Canadian opposition parties brought down the Conservative government in a no confidence vote Friday, triggering an election that polls show the Conservatives will win.

The opposition parties held Prime Minister Stephen Harper’s government in contempt of Parliament in a 156-145 vote for failing to disclose the full financial details of his tougher crime legislation, corporate tax cuts and plans to purchase stealth fighter jets.

Opinion polls expect Harper’s Conservative Party to win re-election but not a majority, meaning he likely will continue to govern with a minority in Parliament, dependent on opposition votes to stay afloat.

The expected election date is May 2.

SANAA, Yemen

Opposing sides hold rallies in different parts of capital

Yemenis gathered for competing rallies in different parts of the capital Friday as the opposition demanded President Ali Abdullah Saleh’s immediate departure and tribesmen marched in his support.

Army defectors fired weapons into the air to keep the pro-Saleh crowd from reaching Sanaa’s Taghyeer Square, where the protesters were assembling. Loudspeakers broadcast appeals to the tribesmen to disobey orders to attack the opposition.

Saleh spoke to his supporters, who filled another square, telling them he is willing to quit if he finds “safe hands” for a transfer of power.
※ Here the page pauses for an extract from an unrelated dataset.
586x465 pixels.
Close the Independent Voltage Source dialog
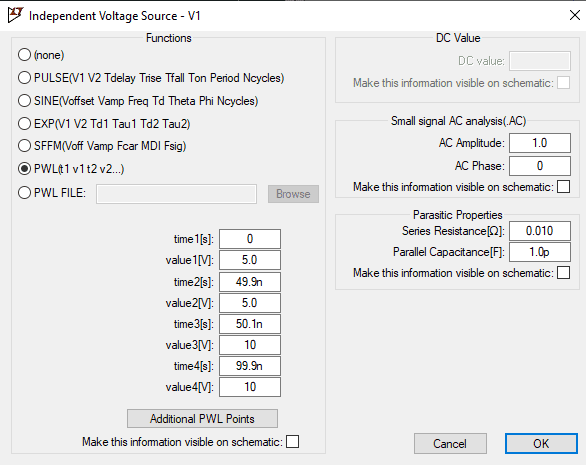click(574, 15)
Until then, “we will remain steadfast, with all the power that we have,” he said.

The protest movement has gained momentum since March 18, when police and snipers killed 46 protesters in the capital in the worst violence since the unrest began two months ago.


First late-stage skin cancer drug to extend life gets OK

The Food and Drug Administration has approved a cancer medication from Bristol-Myers Squibb Co. that researchers have heralded as the first drug shown to prolong the lives of patients with advanced skin cancer.

The FDA approved the injectable drug, called Yervoy, for late-stage or metastatic melanoma. Melanoma is the deadliest type of skin cancer, but the FDA has approved only two other drugs for advanced melanoma. Neither drug has been shown to significantly extend patient lives.

Known chemically as ipilimumab, the biotech drug only worked in a small segment of patients studied, and on average they lived just four months longer than patients given older medications. But experts say the drug is an important milestone in treating melanoma, which is often unresponsive to therapy.